Washington and its allies are scrambling to resurrect Israeli-Palestinian peace talks to defuse a diplomatic crisis after President Mahmoud Abbas submitted a request last month for Palestine to be recognized as a U.N. member state.
A U.S. State Department spokeswoman said Tuesday Washington was hopeful the Israelis and Palestinians would hold a preliminary meeting in Jordan on October 23.
But Saeb Erekat, a veteran Palestinian peace negotiator and close advisor to Abbas, told Voice of Palestine radio that no such meeting was planned.
"It was said that there are meetings and calls for meetings in Jordan between an Israeli and a Palestinian delegation with the Quartet. This talk is not true. We did not receive anything from them," he said.
The Quartet of Middle East peace mediators comprises the United States, the European Union, Russia and the United Nations. The Quartet issued a statement on September 23 calling on the sides to hold a preliminary meeting within a month that would lead to full peace talks.

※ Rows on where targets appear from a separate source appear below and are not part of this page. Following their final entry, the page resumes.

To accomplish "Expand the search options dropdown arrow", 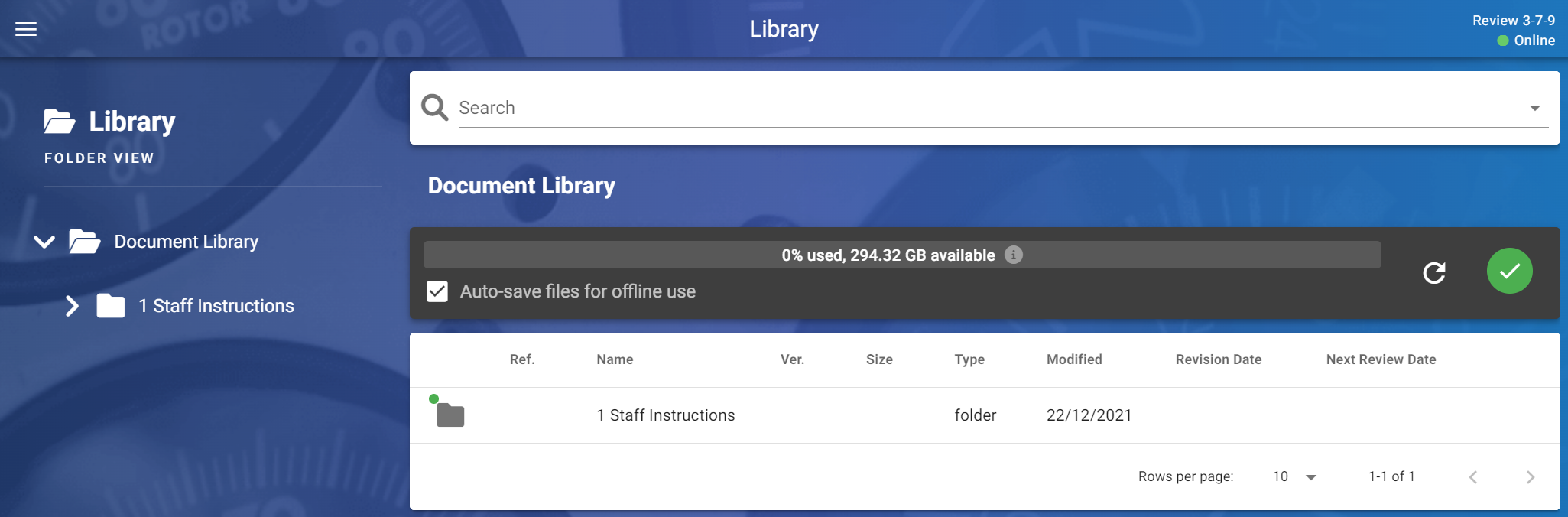I will (1534, 108).
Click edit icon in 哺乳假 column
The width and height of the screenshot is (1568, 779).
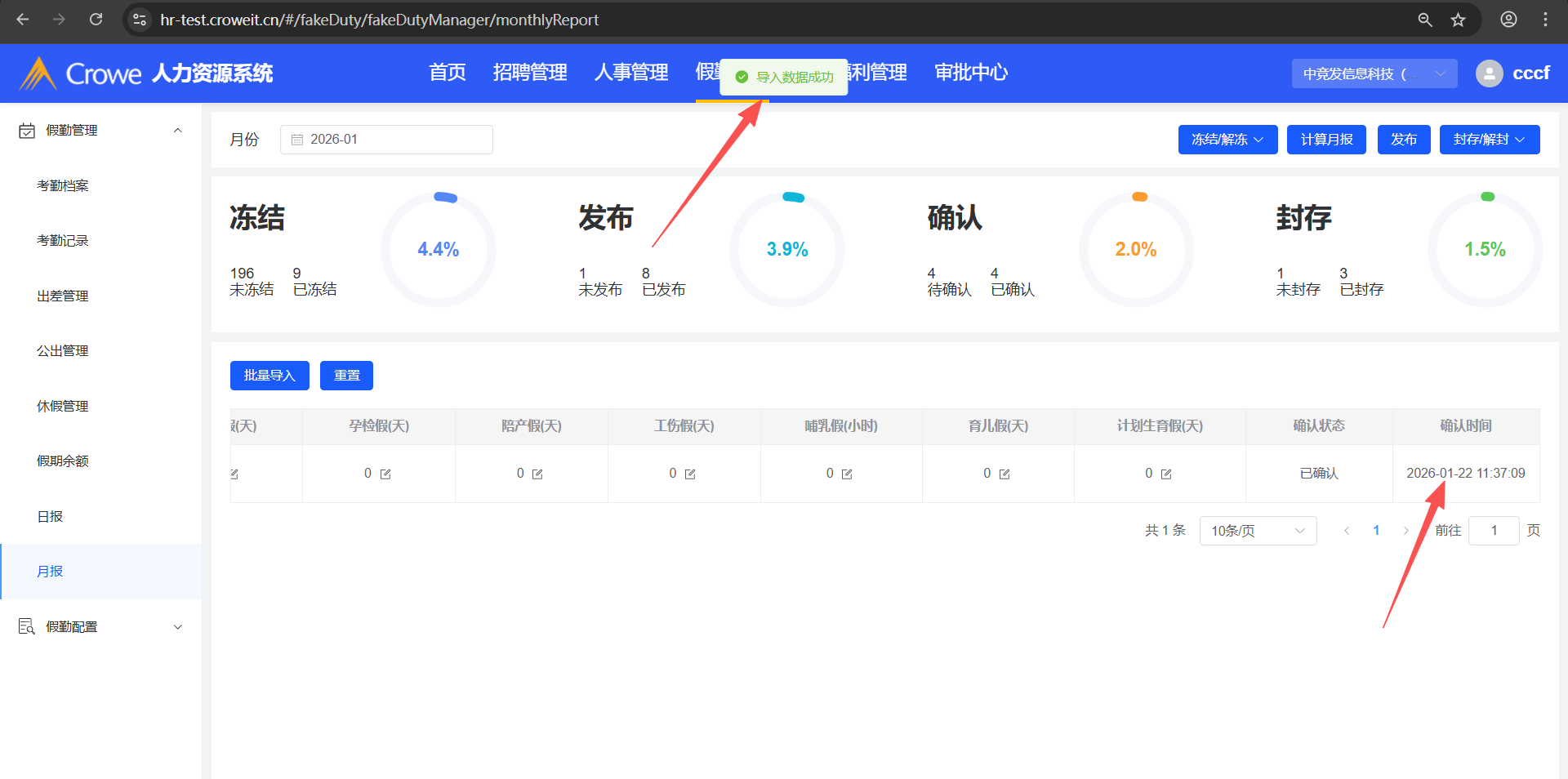click(847, 474)
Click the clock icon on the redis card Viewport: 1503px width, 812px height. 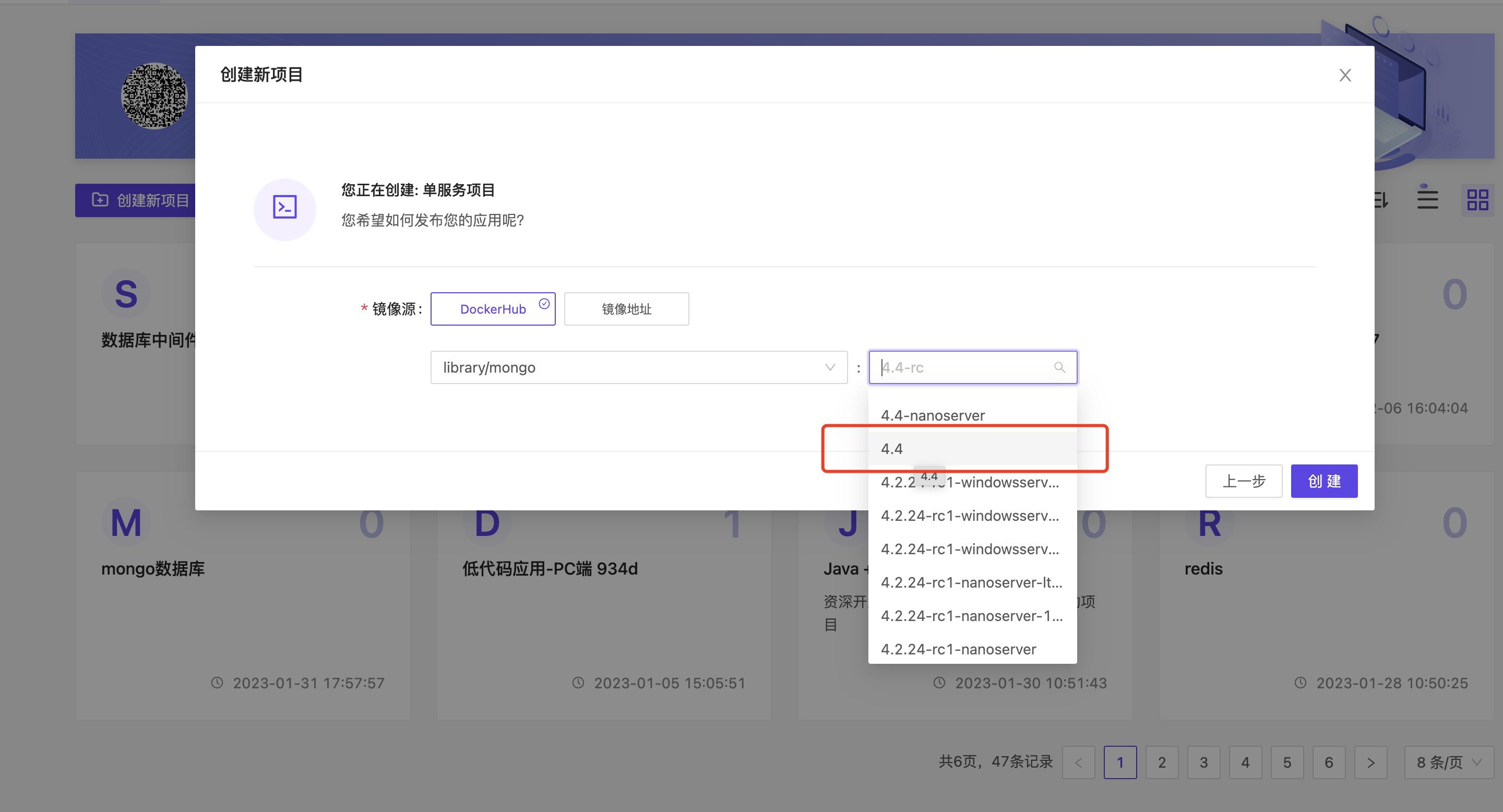click(1299, 683)

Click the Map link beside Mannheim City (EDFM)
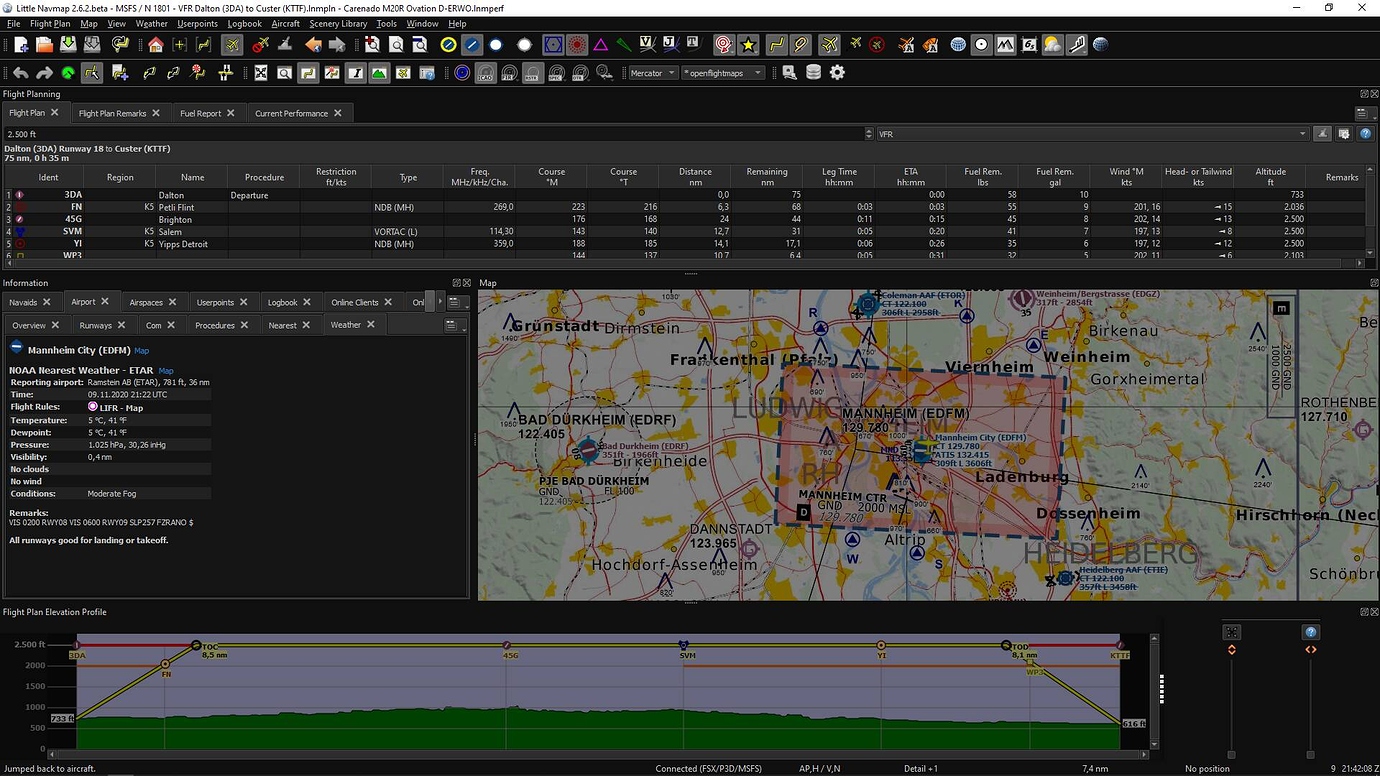(141, 350)
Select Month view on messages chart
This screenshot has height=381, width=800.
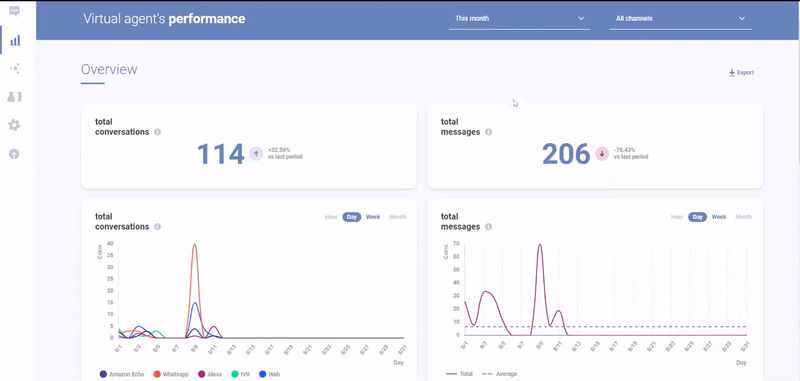pyautogui.click(x=743, y=217)
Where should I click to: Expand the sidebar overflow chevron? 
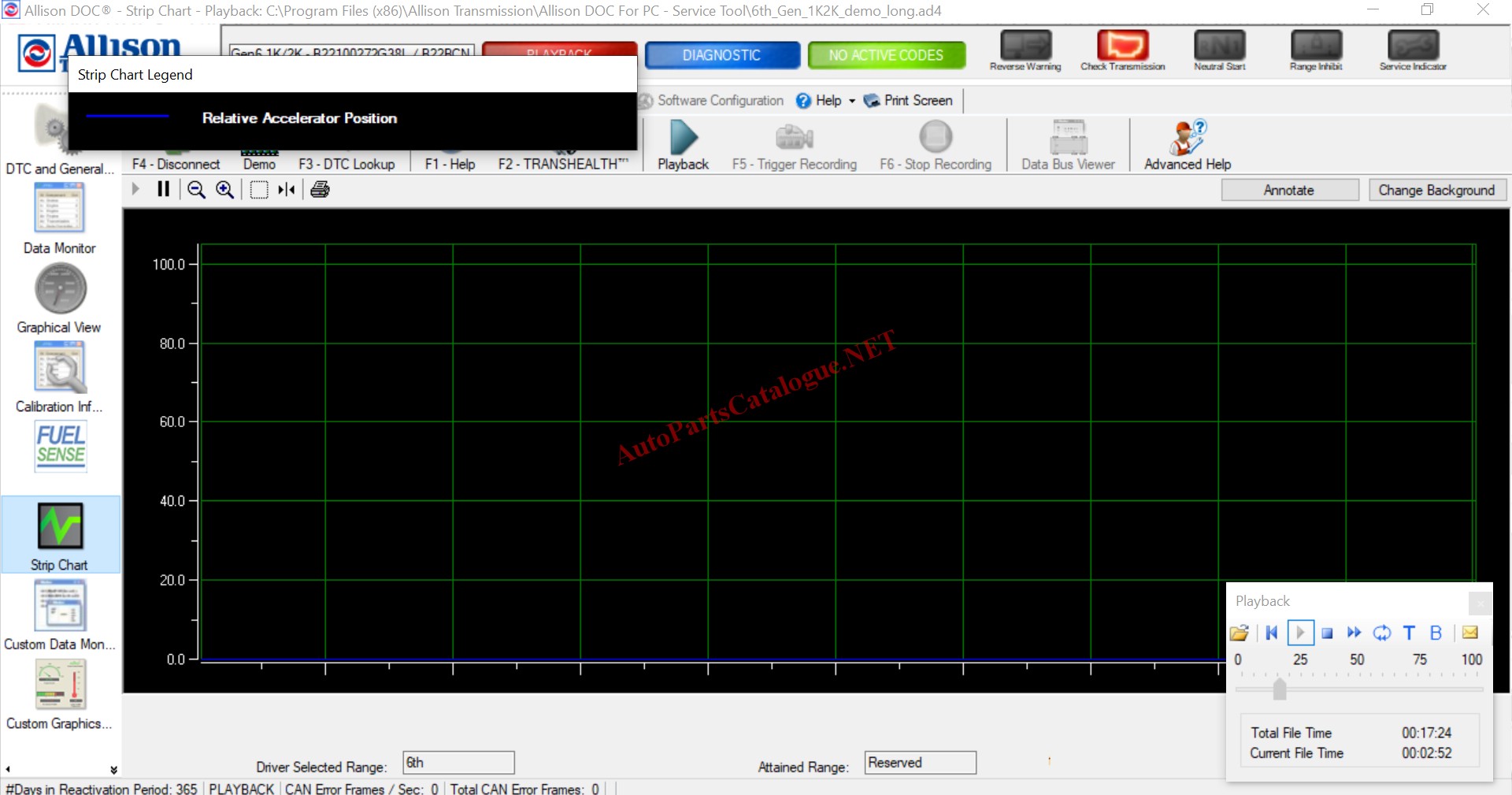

Erekat said: "My view is that anyone who tries to get around the point that Israel must halt settlement and accept the '67 borders is only wasting their time," he said.
The Palestinians aim to found their state alongside Israel on territories Israel occupied in the 1967 Middle East war -- the West Bank, the Gaza Strip and East Jerusalem.
Israeli Prime Minister Benjamin Netanyahu has refused to halt the building of Israeli settlements in the West Bank and East Jerusalem.
He says the Palestinians should have come to the table when he partially froze West Bank building for 10 months between 2009 and 2010, and any talks should come with no preconditions.
Netanyahu told the European Union's foreign policy chief Catherine Ashton Monday he was willing to meet Palestinian President Mahmoud Abbas to restart peace talks.
Ashton Sunday announced plans to invite Israeli and Palestinian representatives to meet to discuss resuming negotiations. The last round of talks broke down a year ago over the settlement issue.
Abbas, currently in Paris, is due to meet the U.S. Middle East envoy David Hale later Thursday, Erekat said.
"There will be no negotiations for the sake of negotiations," he said.
The latest international effort to revive the peace talks was triggered by the Palestinians' bid to secure full membership in the United Nations.
The United States and Israel oppose the move, describing it as a unilateral attempt by the Palestinians to bypass the peace process. Washington says Palestinian statehood should be a result of negotiations.
The Palestinians say the peace process that got underway 20 years ago has brought them no closer to independence and instead given Israel time to expand Jewish settlements and undermine the prospects of a viable Palestinian state.